Short version: Vestibule stores visitor, contractor, and staff access records for the operational management of a secure establishment. Data is used only for that purpose, retained for 12 months, and is never shared with third parties or used commercially.
What this system is
Vestibule is an operational access management tool used by authorised staff to log and manage visitor and contractor access at secure establishments. It replaces paper-based vestibule records.
Access requires a registered account that must be approved by a manager. All actions are performed by authorised staff only.
Data controller
The data controller for information processed through Vestibule is the establishment at which the system is deployed. Queries about data held at a specific establishment should be directed to that establishment's manager or their Data Protection Officer.

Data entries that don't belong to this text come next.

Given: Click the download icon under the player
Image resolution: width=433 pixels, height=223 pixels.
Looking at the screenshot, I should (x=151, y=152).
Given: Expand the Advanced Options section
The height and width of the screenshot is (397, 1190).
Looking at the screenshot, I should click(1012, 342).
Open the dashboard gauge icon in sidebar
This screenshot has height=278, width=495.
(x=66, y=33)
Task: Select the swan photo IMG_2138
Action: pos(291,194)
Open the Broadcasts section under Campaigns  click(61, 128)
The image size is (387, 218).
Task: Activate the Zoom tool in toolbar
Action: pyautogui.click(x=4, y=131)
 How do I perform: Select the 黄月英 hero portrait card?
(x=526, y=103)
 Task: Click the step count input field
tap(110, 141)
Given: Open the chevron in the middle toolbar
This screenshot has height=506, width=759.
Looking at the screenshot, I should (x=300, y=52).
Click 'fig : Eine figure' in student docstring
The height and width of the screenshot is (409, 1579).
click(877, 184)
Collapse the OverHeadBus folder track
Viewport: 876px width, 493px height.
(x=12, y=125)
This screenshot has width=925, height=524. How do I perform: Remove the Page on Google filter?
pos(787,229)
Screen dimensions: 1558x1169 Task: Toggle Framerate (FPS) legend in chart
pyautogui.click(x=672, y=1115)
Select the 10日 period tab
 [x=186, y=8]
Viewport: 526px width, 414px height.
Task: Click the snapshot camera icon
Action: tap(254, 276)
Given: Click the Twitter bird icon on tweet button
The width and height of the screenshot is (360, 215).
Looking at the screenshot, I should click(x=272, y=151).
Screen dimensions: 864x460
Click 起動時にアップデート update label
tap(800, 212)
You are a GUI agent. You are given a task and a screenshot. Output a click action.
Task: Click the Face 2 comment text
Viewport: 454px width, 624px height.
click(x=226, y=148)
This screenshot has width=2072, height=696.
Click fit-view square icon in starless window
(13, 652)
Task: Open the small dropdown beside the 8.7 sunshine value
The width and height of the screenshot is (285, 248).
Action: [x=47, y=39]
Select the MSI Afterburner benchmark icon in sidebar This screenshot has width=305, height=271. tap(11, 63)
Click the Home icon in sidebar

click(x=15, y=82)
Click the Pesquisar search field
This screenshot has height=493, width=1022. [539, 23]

The system is developed and maintained by Ignis Software, acting as a data processor on behalf of the establishment.
What data is stored
| Category | Data held |
|---|---|
| Staff accounts | Name, staff ID number (used as login identifier), role |
| Visitor & contractor records | Name, organisation, purpose of visit, visit dates, point of contact, contact extension, email address (if provided) |
| Authorisation details | Who authorised the visit, escort arrangements, authorising officer name |
| Device & tools authorisation | Details of any authorised personal computing devices (PCD) or contractor tools, including authorisation codes |
| Access log | Timestamps and staff names for ID confirmation, arrival, and departure |
| Deliveries | Mail and parcel records including addressee, tracking numbers, prisoner numbers where applicable |
| Audit trail | A time-stamped record of every key action (record created, edited, ID confirmed, arrived, departed) and the staff member who performed it |
Lawful basis for processing
Data is processed under Article 6(1)(e) of the UK GDPR — public task — specifically the operational requirement to manage and record access to a secure establishment, maintain accountability, and provide an audit trail for security and safeguarding purposes.
Where data relating to prisoner numbers is processed, this falls within the scope of Schedule 1, Part 2 of the Data Protection Act 2018 (substantial public interest — administration of justice and the exercise of public functions).
How data is used
Records are used solely to manage access to the establishment — tracking expected visitors, confirming identity, logging arrivals and departures, processing deliveries, and providing an audit trail if required for security or investigation purposes. Data is never used for commercial purposes, advertising, or profiling, and is never shared with any third party outside the operating organisation.
Data retention
Visitor and contractor records are retained for 12 months from the date of the visit, after which they are archived and no longer visible within the operational system. Archived records remain in the database and can be reviewed or permanently deleted by an administrator upon request.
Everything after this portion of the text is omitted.